そして足利成氏討伐を決定した足利義政が当時の駿河守護今川範忠に出陣を命じ、足利成氏が北関東の上杉方の攻略に手間取っている間に本拠地鎌倉を今川範忠が占拠、足利成氏は下総古河に入ったことで古河公方と呼ばれるようになり、江戸湾に向かって流れていた利根川を境界に東側の下総・上総・安房・下野・常陸を古河公方足利成氏陣営が、西側の武蔵・上野・相模を関東管領上杉陣営が支配する状態となってその後延々とその状態で争っていた。
そういった状況を打破すべく長禄2年(1458年)、将軍足利義政は古河公方足利成氏への対抗策として、前年に還俗させた異母兄の足利政知を正式な鎌倉公方として関東に送り、足利政知には山内上杉家の他、渋川義鏡・上杉教朝などが配下として付けられていたが、実権は全て幕府に握られており、関東地方在住の武士たちの支持を得る事ができなかったため、鎌倉に入ることが出来ず、手前の伊豆の堀越に入り、堀越公方と称するにとどまった。

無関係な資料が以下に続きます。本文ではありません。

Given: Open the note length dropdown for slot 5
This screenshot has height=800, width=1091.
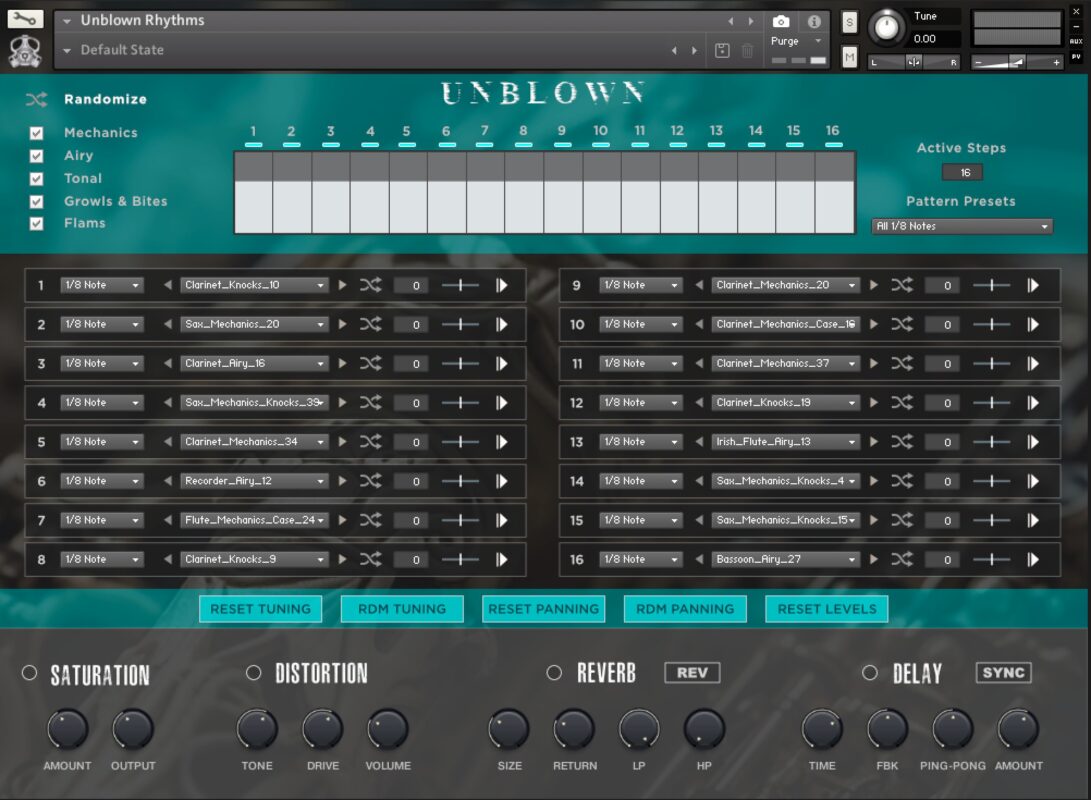Looking at the screenshot, I should [x=102, y=442].
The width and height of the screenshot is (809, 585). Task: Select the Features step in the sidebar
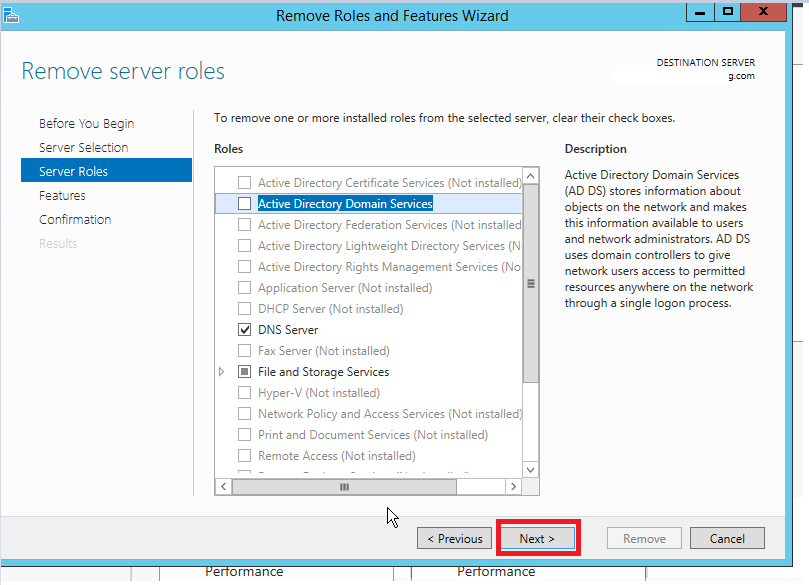coord(62,195)
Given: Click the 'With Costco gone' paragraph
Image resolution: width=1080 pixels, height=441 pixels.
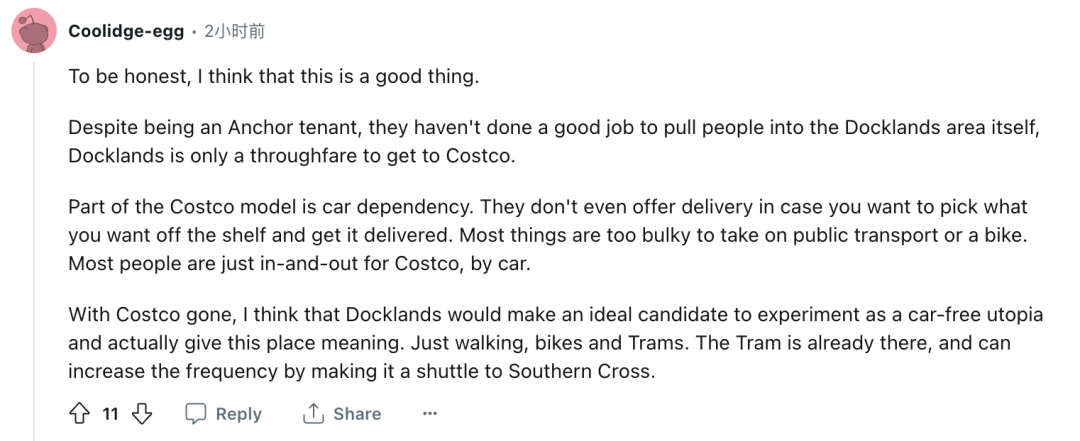Looking at the screenshot, I should [x=556, y=343].
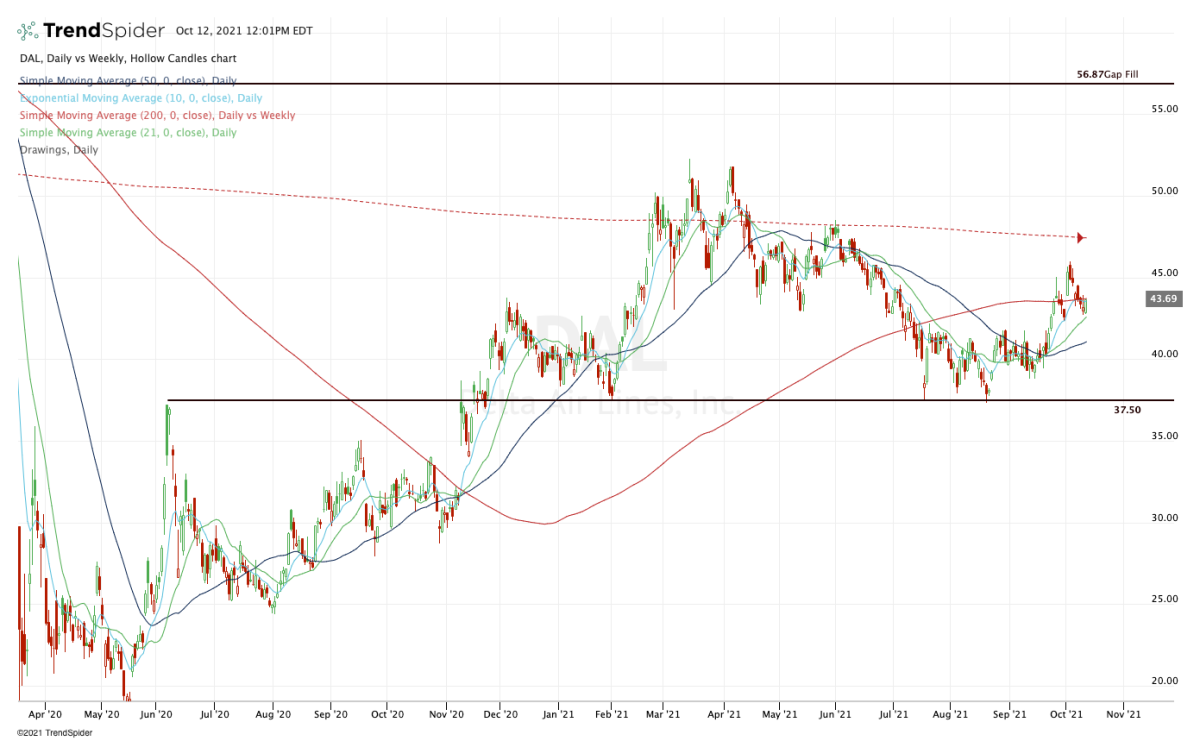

そして古河公方足利成氏征討軍を派遣しようとするも、任務を捨て置いて自分の領国・越前に出兵した総大将の斯波義敏をすげ替えて追放することになり、五十子陣を挟んでの長期にわたって睨み合いの間に応仁の乱が勃発して関東への介入どころでなくなっていたが、応仁2年(1468年)には上野で綱取原合戦で上杉軍が勝利するなど上杉側は反撃に打って出ていたが、長尾景春の乱で武蔵や相模の国人が上杉から離反して足利成氏が優勢になり、反幕府的な足利成氏が関東における勢力を大きく伸長させたところだ。
今川義忠が存命であれば今川義忠に関東鎮圧の命令がでたであろうが、小鹿範満は長尾景春とも親類関係にあるので下手すれば足利成氏側に助力しかねない。
だからこそ駿河守護代として龍王丸の後見人でしか無い俺に小鹿範満の排除命令がでたのだろう。
とりあえずこの案件で将軍足利義尚、実際には後見人の日野兄妹と実家の伊勢家にどこまでの鎮圧をやるつもりか、自分以外に動くものがいるのか、自分に与えられる権限はどれほどなのかを確認したがまずは東駿河と伊豆を抑えること、それに関しては俺以外に動くものはいないこと、なので権限は俺に全部あることがはっきりしたが、逆に言えば西駿河半国の勢力で東駿河と伊豆を全部どうにかしろということらしい。
「なかなか無茶を言ってくれるよな」
隠居したとは言え実質的な権限を手放したわけではない足利義政や細川政元にも将軍の命令が第一だが、だからと言って元将軍や元管領である両者を軽んじている訳ではないということを伝えてある。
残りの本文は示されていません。